- Task to complete:
Copy the rows from the line with "Where should I" through the end of the rows, swapping "title bar" for "window header" and changing nothing else, and leave the pictures out.

- Task data:
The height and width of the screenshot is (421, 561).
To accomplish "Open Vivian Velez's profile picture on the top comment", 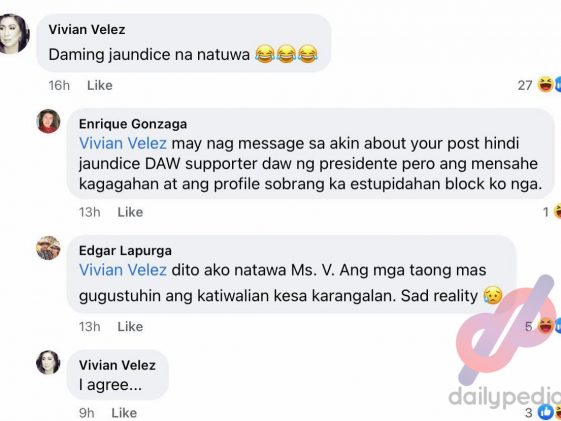I will [x=13, y=34].
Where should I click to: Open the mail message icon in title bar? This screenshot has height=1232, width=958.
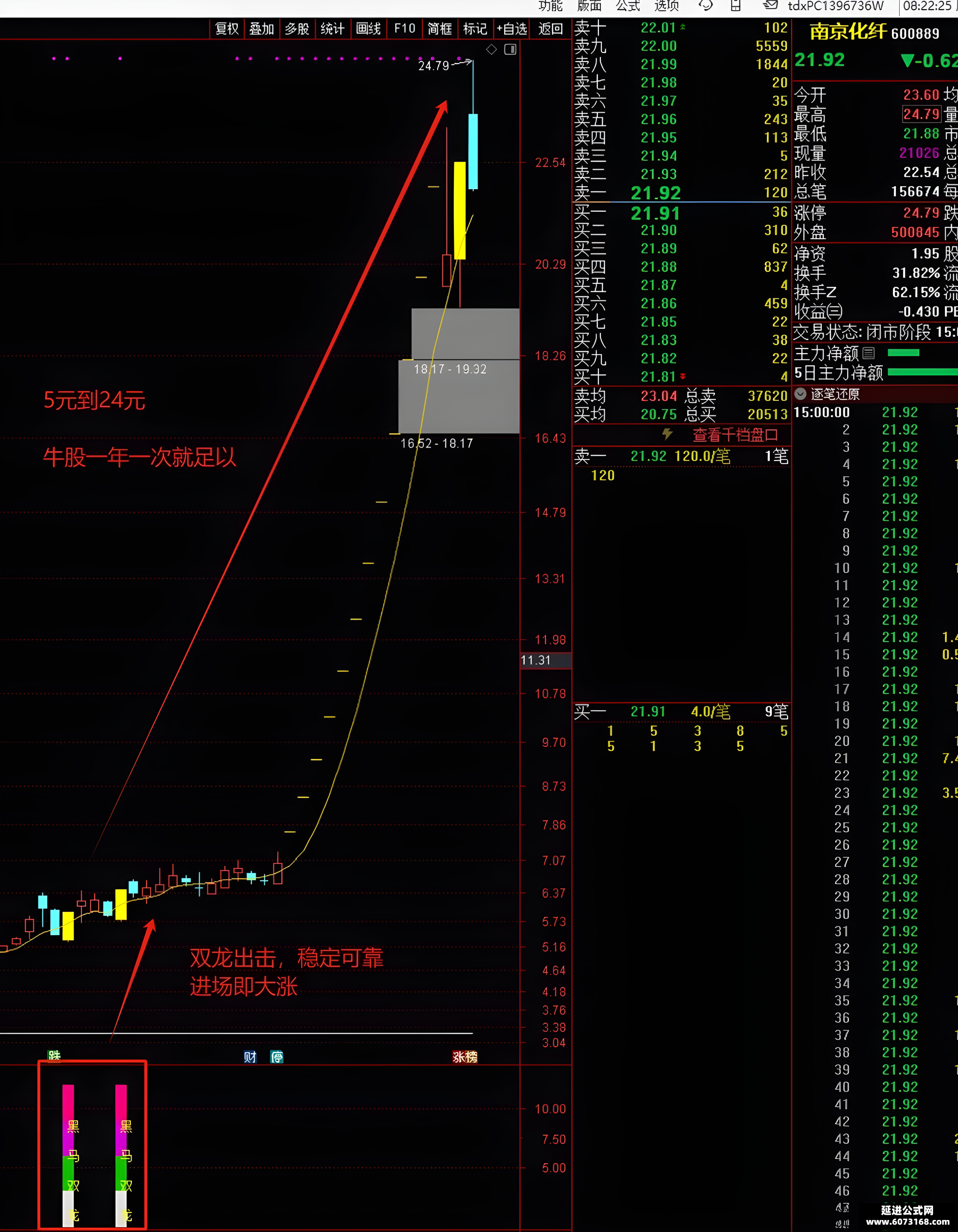pos(770,6)
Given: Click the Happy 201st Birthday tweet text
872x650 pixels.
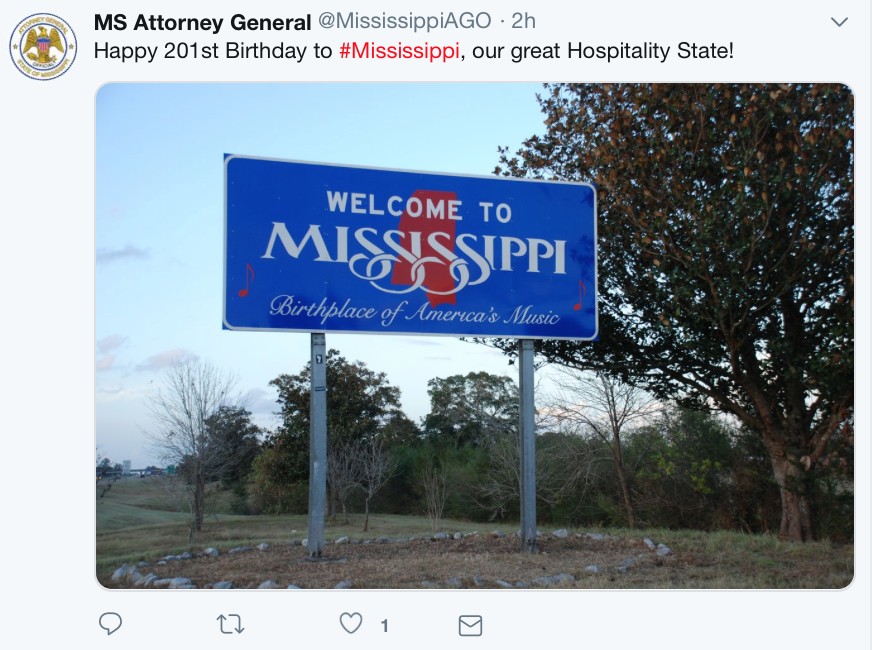Looking at the screenshot, I should pyautogui.click(x=414, y=51).
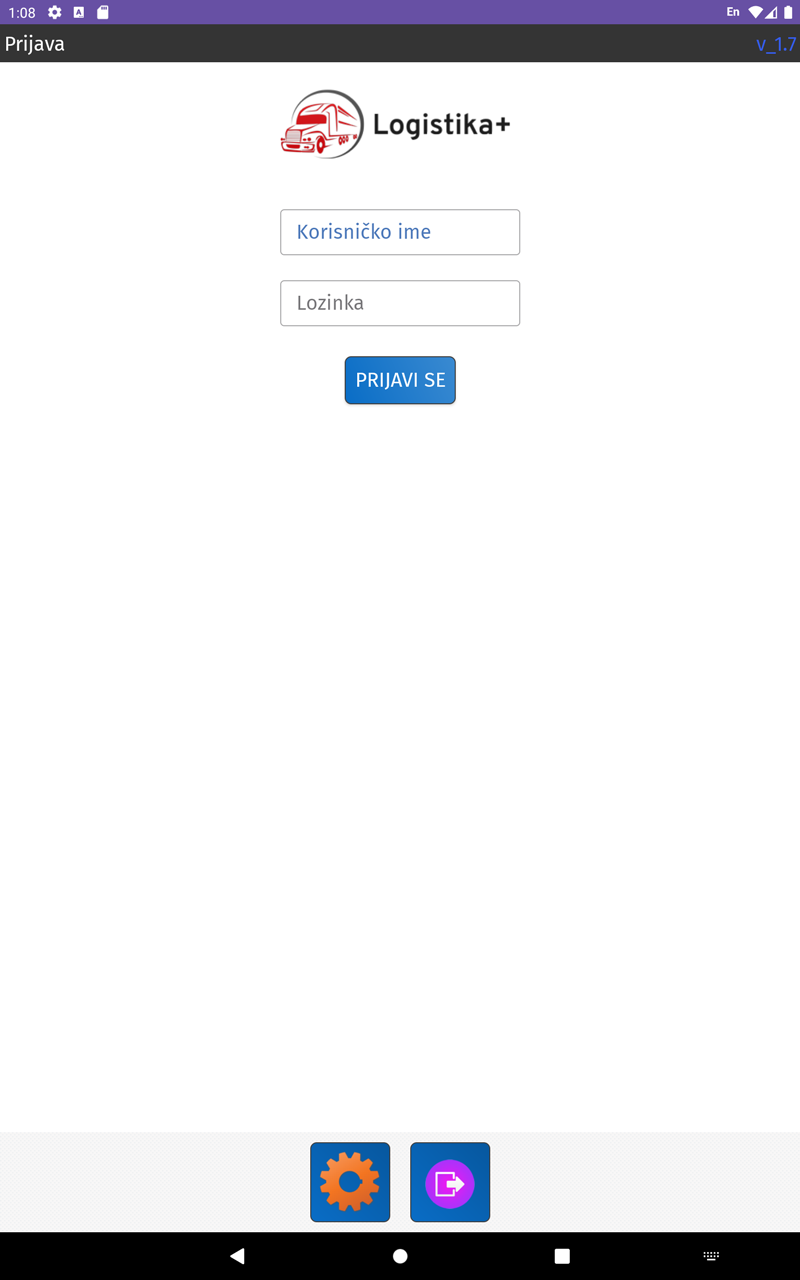Click the v_1.7 version link
The height and width of the screenshot is (1280, 800).
click(x=776, y=44)
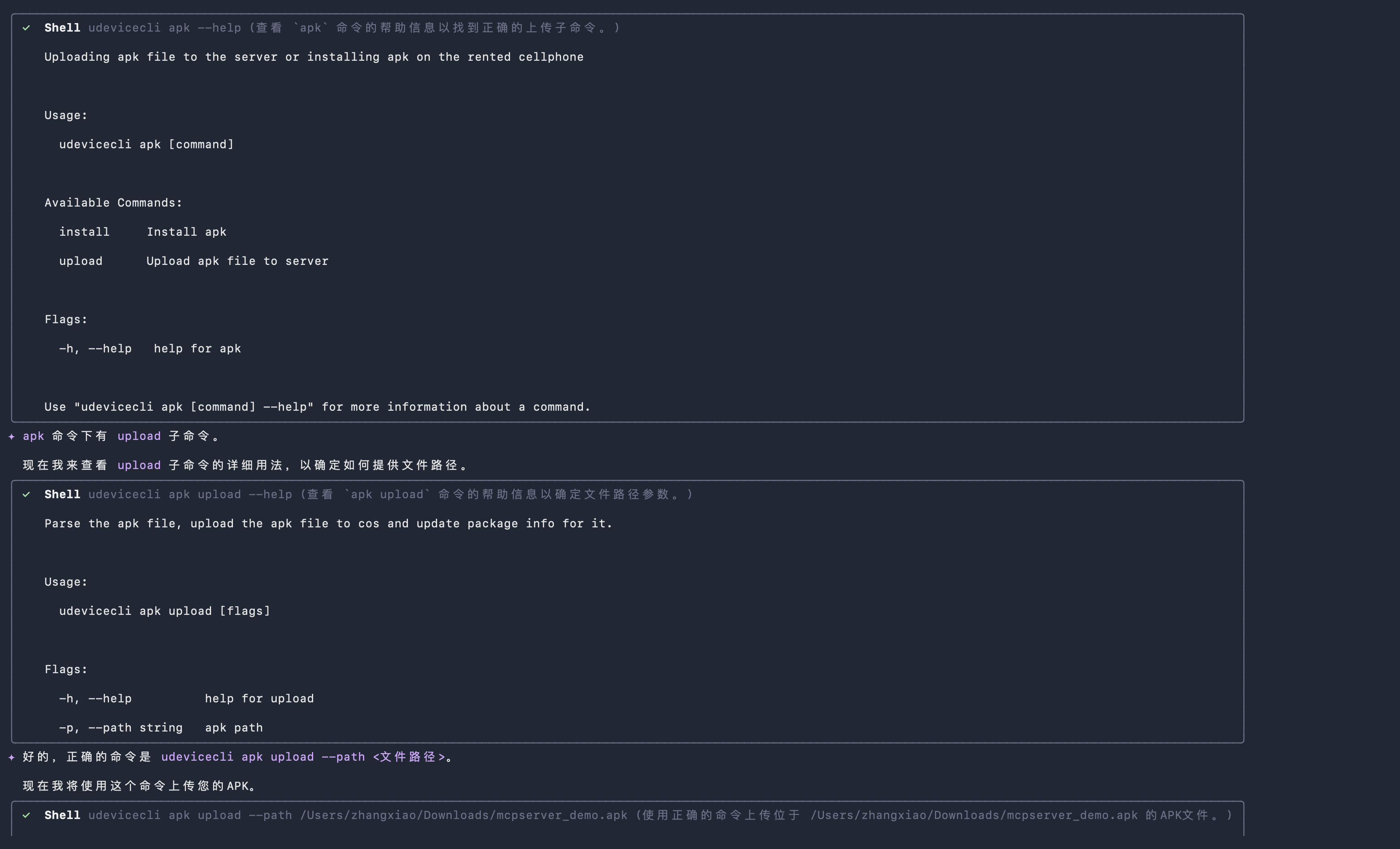The image size is (1400, 849).
Task: Click the purple "apk" keyword in the assistant message
Action: (33, 436)
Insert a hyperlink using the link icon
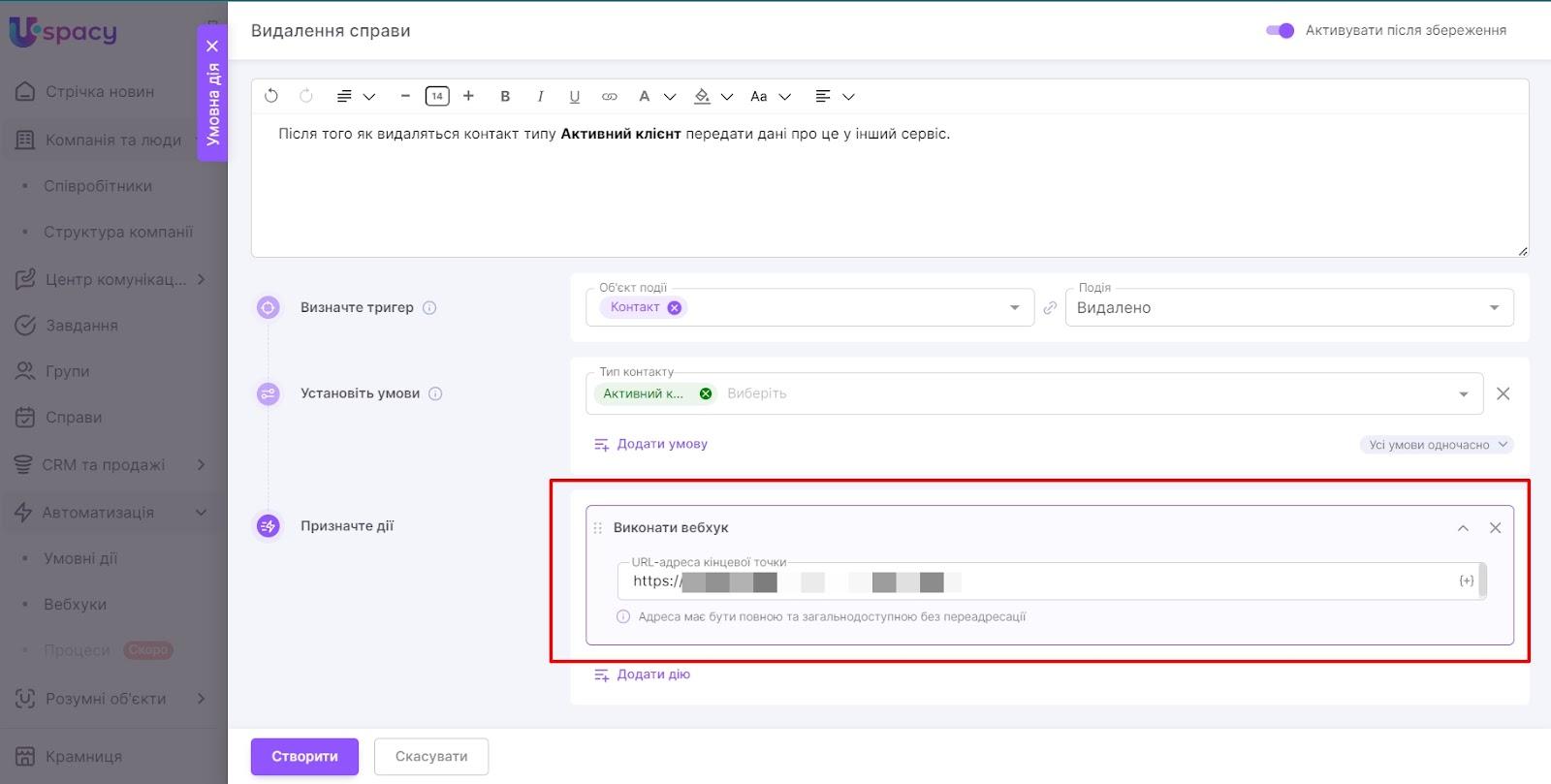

- Task result:
Where should I click to: Open the mail message icon in window header? This screenshot has height=1232, width=958.
pos(770,6)
Given: Click the Happy 201st Birthday tweet text
872x650 pixels.
Looking at the screenshot, I should pyautogui.click(x=414, y=51).
Click the v_1.7 version link
The height and width of the screenshot is (1280, 800).
click(x=776, y=44)
The image size is (1400, 849).
Task: Click the purple "apk" keyword in the assistant message
Action: (33, 436)
Insert a hyperlink using the link icon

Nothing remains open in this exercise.